Hurricane Sandy and Twitter as a self-cleaning oven for news

By now, most people have gotten used to the idea that Twitter becomes a kind of real-time newswire during events like Hurricane Sandy: a never-ending stream of news reports and photos, thanks in part to services like Instagram, and for some people at least a crucial lifeline of information during power outages. Can you believe everything you read during such an event? Clearly not, since there were innumerable false reports and fake photos circulating on Monday night. But what’s interesting isn’t that there was fake news — it’s how quickly those fakes were exposed and debunked, not just by Twitter users themselves but by an emerging ecosystem of blogs and social networks working together.

In the not-so-distant past, CNN would have been the first place most people went for information about an event like Sandy, since it more or less invented real-time news for the television age. But if Twitter was criticized for distributing fake news reports, CNN didn’t get away scot free on that front either: the news channel reported Monday night that the New York Stock Exchange was under three feet of water, but later had to retract that information when video evidence from the NYSE showed no water at all. It turned out that CNN had reported something that was mentioned in a National Weather Service discussion forum, without checking to see whether it was actually true.

In many cases, coverage from CNN and other news channels amounted to reading reports from Twitter, and interviewing their own news reporters standing hip-deep in the water in places like Atlantic City or Battery Park. Meanwhile, Instagram was providing a much more effective real-time visual feed of the damage caused by the hurricane — thanks in part to some innovative tools like Instacane, which pulled in photos of the storm automatically (the site was originally created to do the same thing during Hurricane Irene last year). Within minutes of a power substation exploding in Manhattan, the video was available on YouTube and was circulating through Twitter, as were other compelling scenes.
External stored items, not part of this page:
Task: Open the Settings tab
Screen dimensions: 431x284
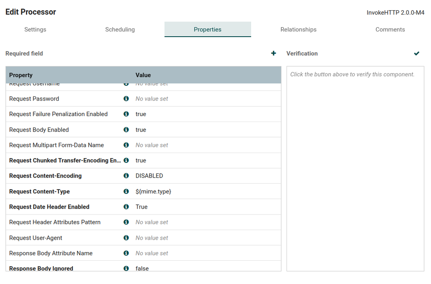Action: point(35,30)
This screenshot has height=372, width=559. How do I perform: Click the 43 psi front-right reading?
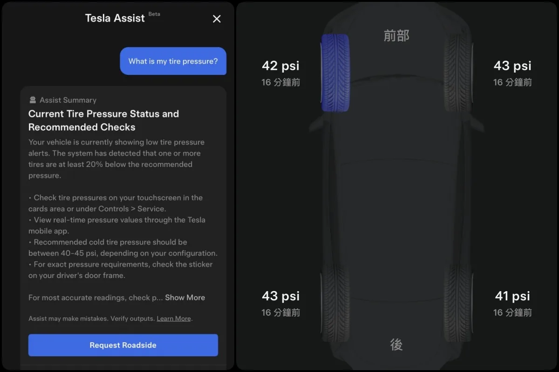click(512, 66)
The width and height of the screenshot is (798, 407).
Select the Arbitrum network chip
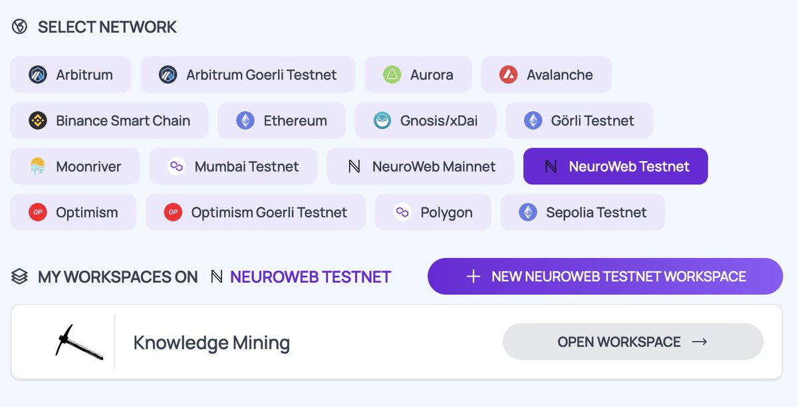pos(70,74)
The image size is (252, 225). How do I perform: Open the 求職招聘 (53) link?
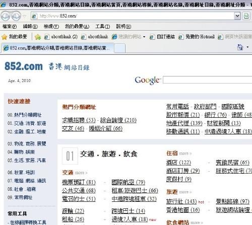[79, 120]
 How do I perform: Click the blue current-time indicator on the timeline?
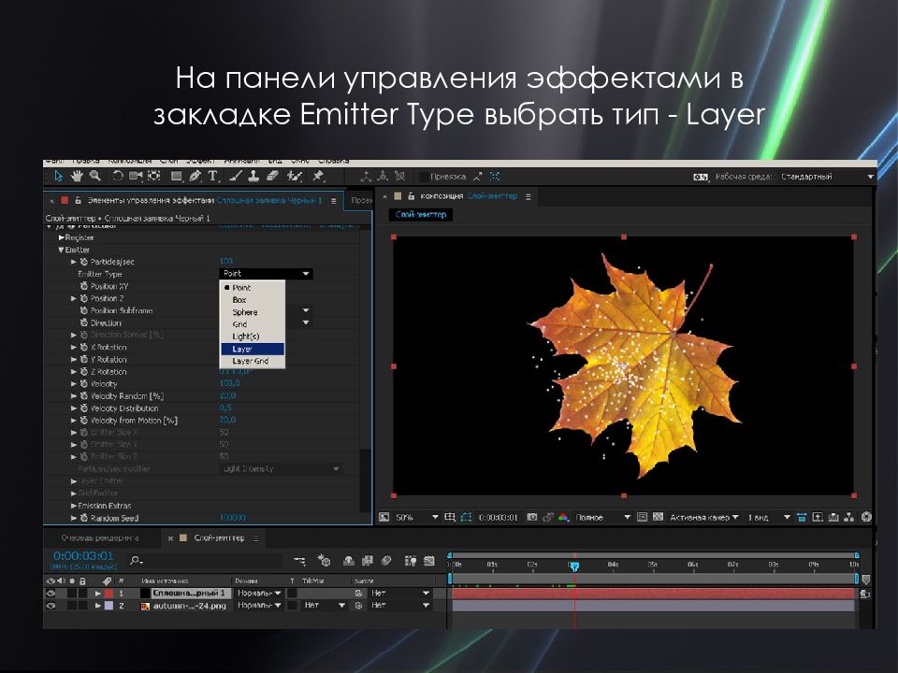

Real-time verification of news via social networks

Not surprisingly, many of the photos being shared the most were fakes — some of which, like the shark swimming down what someone claimed was a street in New Jersey, were just being re-used from the last hurricane with a different name. But at the same time, Twitter users and journalists at several news outlets were busy sorting out what was real and what wasn’t, using their social networks as a crowdsourcing tool.

Alexis Madrigal and his team at The Atlantic, for example, quickly set up a blog Monday night to try and separate fact from fiction as far as the photos of Sandy’s damage were concerned — a blog that Madrigal called a “Insta-Snopes,” as a tribute to the veteran rumor-debunking site Snopes.com. For each photo, the team tried to find the original source, or at least enough information about the shot to determine whether it was real or fake. In some cases, like the stranded carousel in Dumbo, the picture seemed almost too good to be true and yet turned out to be real. And the site put large “real” and “fake” logos on each, so that if they were shared it would be obvious what they were.

Meanwhile, others were doing fundamentally the same thing in different ways: Katie Rogers and a team from The Guardian — which has built a big part of its business on the concept of “open journalism” — were using Storify to aggregate and curate photos and debunk fakes, and a Tumblr blog called “Is Twitter Wrong?” was also working hard to separate fact from fiction.

As John Hermann of BuzzFeed pointed out in a post on his Tumblr blog (since BuzzFeed was still down due to the power outage), it’s easy to focus on the fake news that gets circulated on Twitter during such events, but there is just as much reason to be optimistic about the speed with which it gets corrected. Some of those who saw the original fake report may not see the correction — and Craig Silverman of Regret The Error has noted that the original tweet often travels much farther than any subsequent update — but the fact is that it occurs, and often faster than mainstream news gets corrected.

Twitter as a “self-cleaning oven”

New Yorker writer Sasha Frere-Jones has described Twitter as a “self-cleaning oven” because of the way that it self-corrects when there is bad information, something media writer David Carr referred to during a recent debate in Toronto about the value of digital media compared to traditional media. And there is a whole new process of real-time verification that is being developed to handle these kinds of events, one that is a great example of what Jeff Jarvis has called “networked journalism.”

In some cases, that involves individuals like Andy Carvin of NPR, who pioneered the use of Twitter as a kind of crowdsourced newsroom during the Arab Spring; it also involves new services like Storyful, which does real-time verification of videos for both mainstream media outlets and news consumers in general. And then there are players like The Atlantic and The Guardian, which make use of their skills to do their own real-time fact-checking — and hybrid services like the BBC’s “user-generated content” desk, which tries to verify photos and reports from social media.

As I’ve tried to argue before, the point is not that Twitter or Facebook or social networks in general are replacing mainstream media or mainstream journalism, but that the ecosystem of news is expanding to include a wide range of other sources — including “citizen” journalism. Smart news outlets are trying to make use of these new tools to expand what they do, and events like Hurricane Sandy are a great example of what can happen when that process starts to work in real-time.